▶ **Document section**
= = = = = = =
Protosevich envisioned the film's surreal dream sequences as having a similar visual appearance to those in A Nightmare on Elm Street 3: Dream Warriors (1987), but noted that, when director Tarsem Singh became involved in the production, they "became something else entirely, because he was coming from such a richly visual world." Singh's attachment to the project as director was announced in November 1998, with New Line Cinema producing the film. Singh felt the film was a "perfect jumping ground... What interested me was the blank canvas of going into the mind... I wanted to go into the mind and play it like an opera, like theater."

===Casting===
Jennifer Lopez was cast as the film's lead in June 1999. In July 1999, it was reported that Vince Vaughn was in "final negotiations" to appear in the film as FBI Agent Peter Novak, along with Marianne Jean-Baptiste playing the role of one of the scientific researchers in the film.

In preparing for his role as Carl Rudolph Stargher, the deviant serial killer in the film, Vincent D'Onofrio isolated himself from his wife and children, and spoke with FBI agents in order to gain a better understanding of the minds of serial murderers. Collaborating with Singh, D'Onofrio developed a makeshift case study of the character to analyze different fragments of his personality.
= = = = = = =
▶ **Assignment 1**
From the passage on the film's development and casting, write out the text starting with "In preparing for" and going on through "of his personality.".
▶ **Assignment 2**
According to the passage on the film's development and casting, when was Tarsem Singh's attachment to the project as director announced?
= = = = = = =
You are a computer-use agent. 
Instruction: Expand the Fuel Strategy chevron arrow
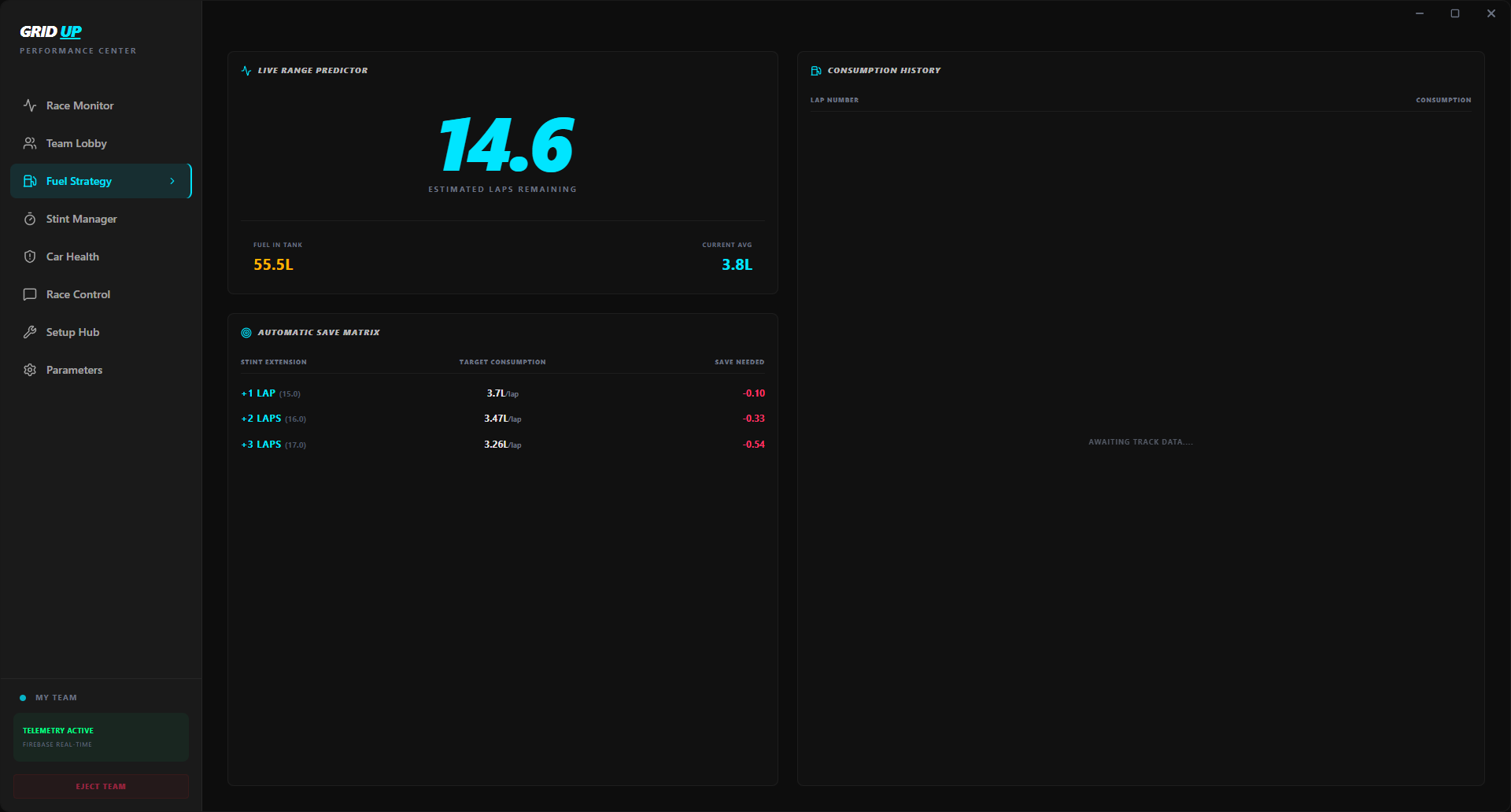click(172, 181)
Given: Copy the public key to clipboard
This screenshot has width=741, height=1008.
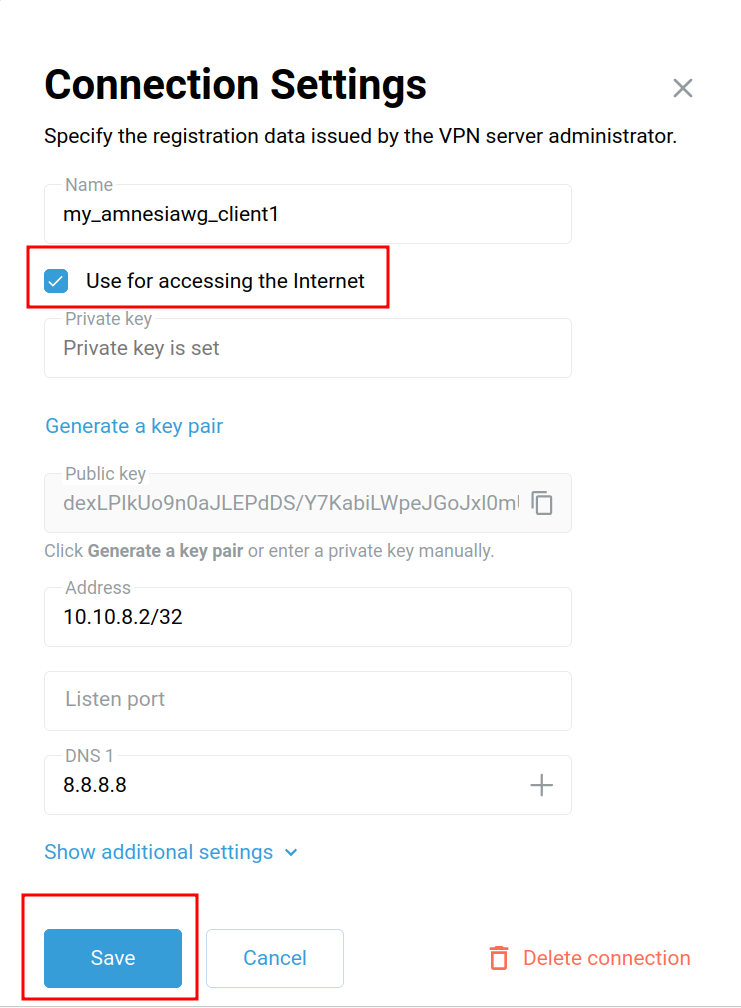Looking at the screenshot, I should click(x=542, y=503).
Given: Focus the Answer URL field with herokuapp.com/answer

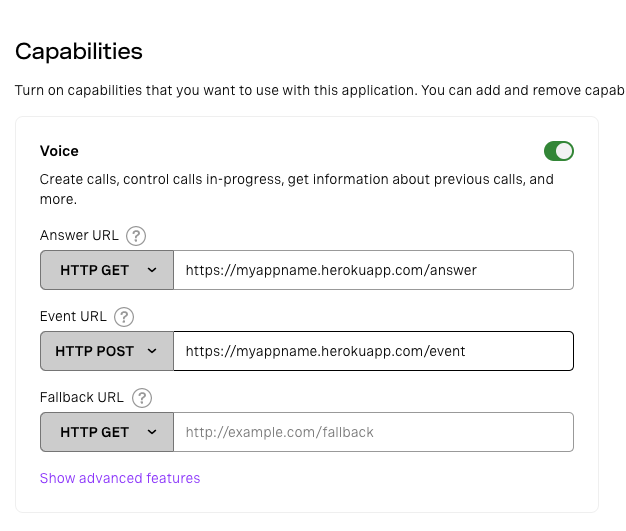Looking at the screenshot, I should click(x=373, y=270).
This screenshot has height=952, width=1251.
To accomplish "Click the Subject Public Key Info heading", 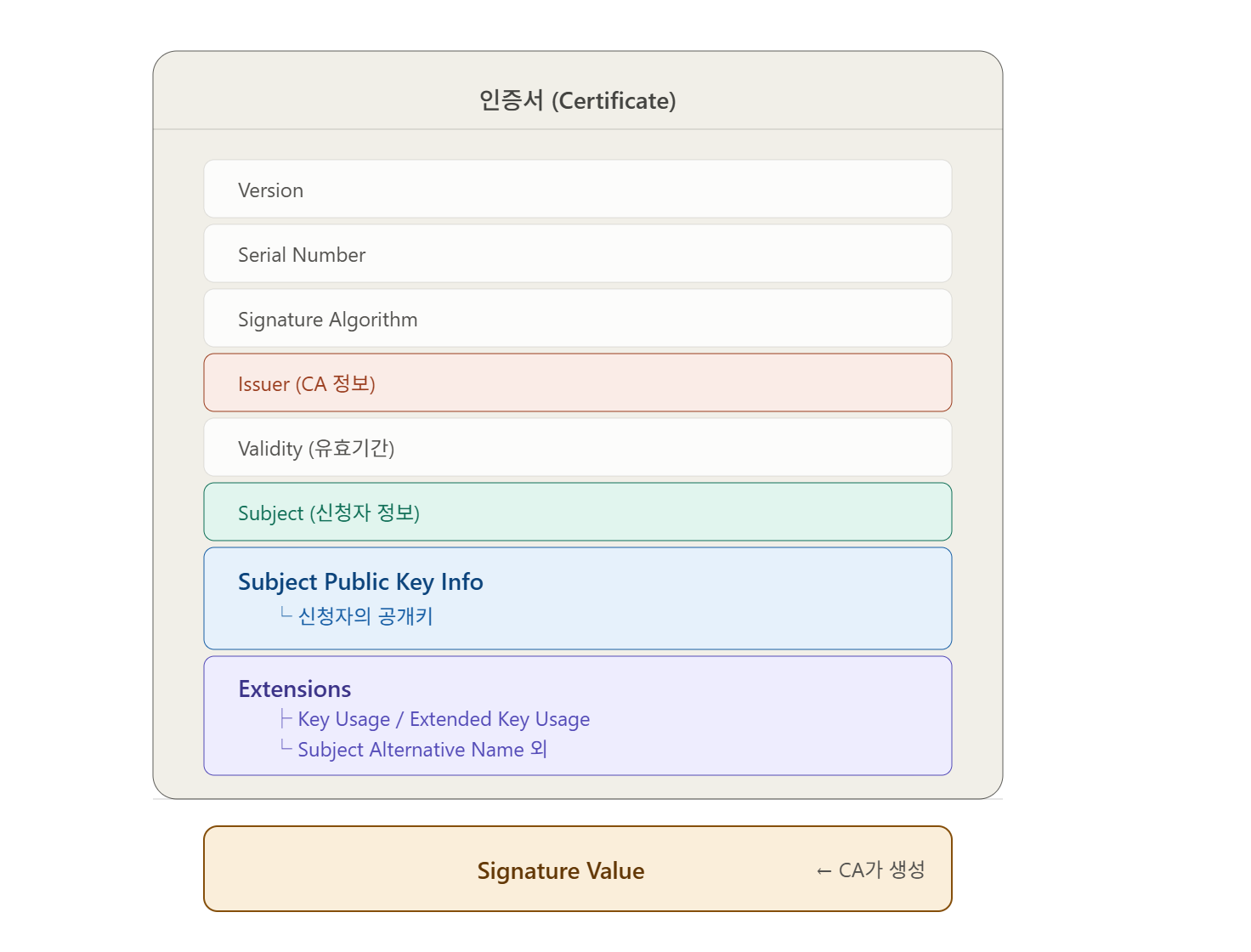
= = = = = = =
▶ **Reply 1**
In preparing for his role as Carl Rudolph Stargher, the deviant serial killer in the film, Vincent D'Onofrio isolated himself from his wife and children, and spoke with FBI agents in order to gain a better understanding of the minds of serial murderers. Collaborating with Singh, D'Onofrio developed a makeshift case study of the character to analyze different fragments of his personality.

▶ **Reply 2**
November 1998